Anyway, it begins with a scene in a hospital, which actually doesn't come until much later in the book, but then it flashes back two weeks, so we can see the events leading up to that point, which the movie eventually catches up to and goes beyond. But I'll try to give a slightly more chronological accounting. The story actually begins with a 12-year-old boy named Owen, whose parents are separated. Owen likes to imagine... well, that he's dangerous, basically. But in reality, he often gets picked on by bullies. Then one night, a 12-year-old girl named Abby moves into the apartment next to his, along with a middle-aged man who is presumably her father. When Owen first meets Abby, she says they can't be friends, but of course they do end up becoming friends. Meanwhile, there's a police detective investigating a series of murders, some of which were committed by Abby's "father," and some by Abby herself. It's not that long before viewers learn she's a vampire, though it takes longer before Owen finds out. Which of course gives him pause, regarding their friendship, but... it doesn't end. And there are also some vaguely romantic overtones to their friendship (hence my watching it on Valentine's Day, eh?).
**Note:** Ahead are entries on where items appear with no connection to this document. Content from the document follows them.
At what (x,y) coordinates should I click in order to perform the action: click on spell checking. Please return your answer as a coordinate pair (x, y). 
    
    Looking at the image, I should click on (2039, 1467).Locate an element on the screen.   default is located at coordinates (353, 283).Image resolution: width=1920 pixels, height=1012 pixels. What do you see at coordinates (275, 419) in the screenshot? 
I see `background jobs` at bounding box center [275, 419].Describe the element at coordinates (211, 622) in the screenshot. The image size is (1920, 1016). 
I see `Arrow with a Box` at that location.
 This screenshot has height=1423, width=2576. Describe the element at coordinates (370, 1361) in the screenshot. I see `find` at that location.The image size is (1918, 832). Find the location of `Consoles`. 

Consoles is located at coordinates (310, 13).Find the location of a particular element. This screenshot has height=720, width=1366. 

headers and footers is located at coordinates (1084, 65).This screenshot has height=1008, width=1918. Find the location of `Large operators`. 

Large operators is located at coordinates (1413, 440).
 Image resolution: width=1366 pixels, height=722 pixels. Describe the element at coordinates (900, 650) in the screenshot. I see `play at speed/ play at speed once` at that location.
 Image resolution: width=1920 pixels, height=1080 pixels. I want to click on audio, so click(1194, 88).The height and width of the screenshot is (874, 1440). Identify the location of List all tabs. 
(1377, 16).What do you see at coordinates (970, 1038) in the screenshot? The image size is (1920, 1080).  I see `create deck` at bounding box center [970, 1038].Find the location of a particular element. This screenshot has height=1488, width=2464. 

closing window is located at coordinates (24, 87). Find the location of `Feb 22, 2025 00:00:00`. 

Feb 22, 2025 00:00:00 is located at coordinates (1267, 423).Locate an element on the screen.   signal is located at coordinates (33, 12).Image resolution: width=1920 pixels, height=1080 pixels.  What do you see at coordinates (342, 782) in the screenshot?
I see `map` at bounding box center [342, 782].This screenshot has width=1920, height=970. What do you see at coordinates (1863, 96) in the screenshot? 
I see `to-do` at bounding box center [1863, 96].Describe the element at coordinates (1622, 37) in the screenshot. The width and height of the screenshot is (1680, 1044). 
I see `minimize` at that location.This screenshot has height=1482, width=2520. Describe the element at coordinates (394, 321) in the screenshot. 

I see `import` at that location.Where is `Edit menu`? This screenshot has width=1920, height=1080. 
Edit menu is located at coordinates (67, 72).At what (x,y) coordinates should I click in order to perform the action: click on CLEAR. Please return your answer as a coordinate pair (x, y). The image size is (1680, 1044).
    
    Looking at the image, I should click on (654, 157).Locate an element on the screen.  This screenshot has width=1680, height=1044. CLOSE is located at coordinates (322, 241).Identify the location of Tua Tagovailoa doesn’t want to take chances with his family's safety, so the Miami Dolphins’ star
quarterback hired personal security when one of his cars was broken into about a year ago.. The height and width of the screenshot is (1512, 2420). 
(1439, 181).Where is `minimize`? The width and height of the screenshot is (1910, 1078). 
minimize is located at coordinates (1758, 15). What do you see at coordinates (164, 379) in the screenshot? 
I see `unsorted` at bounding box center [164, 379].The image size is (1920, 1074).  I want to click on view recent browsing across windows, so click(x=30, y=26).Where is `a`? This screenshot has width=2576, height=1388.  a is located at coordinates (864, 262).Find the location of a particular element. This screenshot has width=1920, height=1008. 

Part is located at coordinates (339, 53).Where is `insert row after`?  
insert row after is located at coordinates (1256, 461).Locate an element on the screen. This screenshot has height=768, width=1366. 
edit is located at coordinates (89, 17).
One of the main things I was wondering about the movie was whether it would include a certain revelation Eli eventually makes to Oskar in the book, but... I'm not going to tell you what that revelation was, or whether Abby ever made it to Owen. So as not to spoil you.
And I guess that's all I really want to say about the plot. I really do kind of wish I'd seen it before reading the book, but even as it stands, I can tell you it's a good movie.